Buckskin is a hair coat color of horses; referring to a color that resembles certain shades of tanned deerskin. Similar colors in some breeds of dogs are also called buckskin. The horse has a tan or gold colored coat with black points (mane, tail, and lower legs). Buckskin occurs as a result of the cream dilution gene acting on a bay horse. Therefore, a buckskin has the Extension, or "black base coat" (E) gene, the agouti (A) gene (see bay for more on the agouti gene), which restricts the black base coat to the points, and one copy of the cream gene, which lightens the red/brown color of the coat to a tan/gold.

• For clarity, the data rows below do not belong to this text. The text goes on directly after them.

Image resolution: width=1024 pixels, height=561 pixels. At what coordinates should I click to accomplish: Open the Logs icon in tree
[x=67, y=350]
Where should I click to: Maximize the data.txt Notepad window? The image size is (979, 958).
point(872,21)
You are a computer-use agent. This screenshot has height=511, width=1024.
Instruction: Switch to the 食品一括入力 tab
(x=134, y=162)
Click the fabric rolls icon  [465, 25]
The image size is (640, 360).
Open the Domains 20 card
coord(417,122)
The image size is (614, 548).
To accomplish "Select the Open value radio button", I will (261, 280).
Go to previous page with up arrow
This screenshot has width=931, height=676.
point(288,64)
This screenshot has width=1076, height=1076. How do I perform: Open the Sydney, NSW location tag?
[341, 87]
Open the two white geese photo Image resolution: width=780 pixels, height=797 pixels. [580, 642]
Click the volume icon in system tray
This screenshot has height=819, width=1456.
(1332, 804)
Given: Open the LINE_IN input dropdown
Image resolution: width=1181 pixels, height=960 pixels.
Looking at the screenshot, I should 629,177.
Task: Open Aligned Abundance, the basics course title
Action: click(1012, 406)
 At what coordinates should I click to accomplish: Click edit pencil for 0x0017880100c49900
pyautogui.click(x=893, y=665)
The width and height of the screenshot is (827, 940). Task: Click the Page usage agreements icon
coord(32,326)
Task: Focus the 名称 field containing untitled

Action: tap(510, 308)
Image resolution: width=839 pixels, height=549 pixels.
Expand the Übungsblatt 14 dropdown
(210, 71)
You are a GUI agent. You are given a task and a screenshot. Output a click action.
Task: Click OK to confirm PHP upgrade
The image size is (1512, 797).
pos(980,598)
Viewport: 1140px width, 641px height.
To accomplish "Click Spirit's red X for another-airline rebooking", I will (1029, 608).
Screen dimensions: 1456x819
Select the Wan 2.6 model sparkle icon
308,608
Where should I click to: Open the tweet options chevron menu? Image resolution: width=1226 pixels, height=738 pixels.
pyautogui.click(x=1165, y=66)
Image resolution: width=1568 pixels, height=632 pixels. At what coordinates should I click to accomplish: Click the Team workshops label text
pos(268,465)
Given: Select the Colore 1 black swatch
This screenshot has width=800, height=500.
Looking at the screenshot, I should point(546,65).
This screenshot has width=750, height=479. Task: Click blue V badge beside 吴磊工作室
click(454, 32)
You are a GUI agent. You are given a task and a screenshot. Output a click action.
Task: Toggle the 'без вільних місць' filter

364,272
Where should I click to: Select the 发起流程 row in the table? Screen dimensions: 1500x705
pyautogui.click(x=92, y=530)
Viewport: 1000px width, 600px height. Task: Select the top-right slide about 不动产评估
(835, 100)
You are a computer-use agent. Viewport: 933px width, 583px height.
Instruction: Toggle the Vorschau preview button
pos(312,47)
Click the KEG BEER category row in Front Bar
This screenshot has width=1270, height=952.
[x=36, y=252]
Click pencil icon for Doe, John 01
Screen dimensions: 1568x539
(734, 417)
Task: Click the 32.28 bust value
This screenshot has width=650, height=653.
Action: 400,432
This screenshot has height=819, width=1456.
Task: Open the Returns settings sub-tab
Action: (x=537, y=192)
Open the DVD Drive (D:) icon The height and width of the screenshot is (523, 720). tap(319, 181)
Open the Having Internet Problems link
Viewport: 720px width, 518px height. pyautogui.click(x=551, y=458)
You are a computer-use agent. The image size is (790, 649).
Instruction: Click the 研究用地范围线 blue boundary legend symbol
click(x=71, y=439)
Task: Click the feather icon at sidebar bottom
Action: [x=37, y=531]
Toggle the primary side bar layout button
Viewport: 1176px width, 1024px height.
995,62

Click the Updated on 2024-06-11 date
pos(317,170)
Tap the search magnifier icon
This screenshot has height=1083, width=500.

Buckskins should not be confused with dun-colored horses, which have the dun dilution gene, not the cream gene. Duns always have primitive markings (shoulder blade stripes, dorsal stripe, zebra stripes on legs, webbing). However, it is possible for a horse to carry both dilution genes; these are called "buckskin duns" or sometimes "dunskins." Also, bay horses without any dun gene may have a faint dorsal stripe, which sometimes is darkened in a buckskin without a dun gene being present. Additional primitive striping beyond just a dorsal stripe is a sure sign of the dun gene.

A buckskin horse can occur in any number of different breeds, though at least one parent must be from a breed that carries the dilution gene, and not all breeds do. Since 1963, the American Buckskin Registry Association has been keeping track of horses with this coat color, and although Buckskin is sometimes classified as a color breed, due to its genetic makeup that depends on having one, not two copies of the dilution allele, it cannot ever be a consistently true-breeding trait.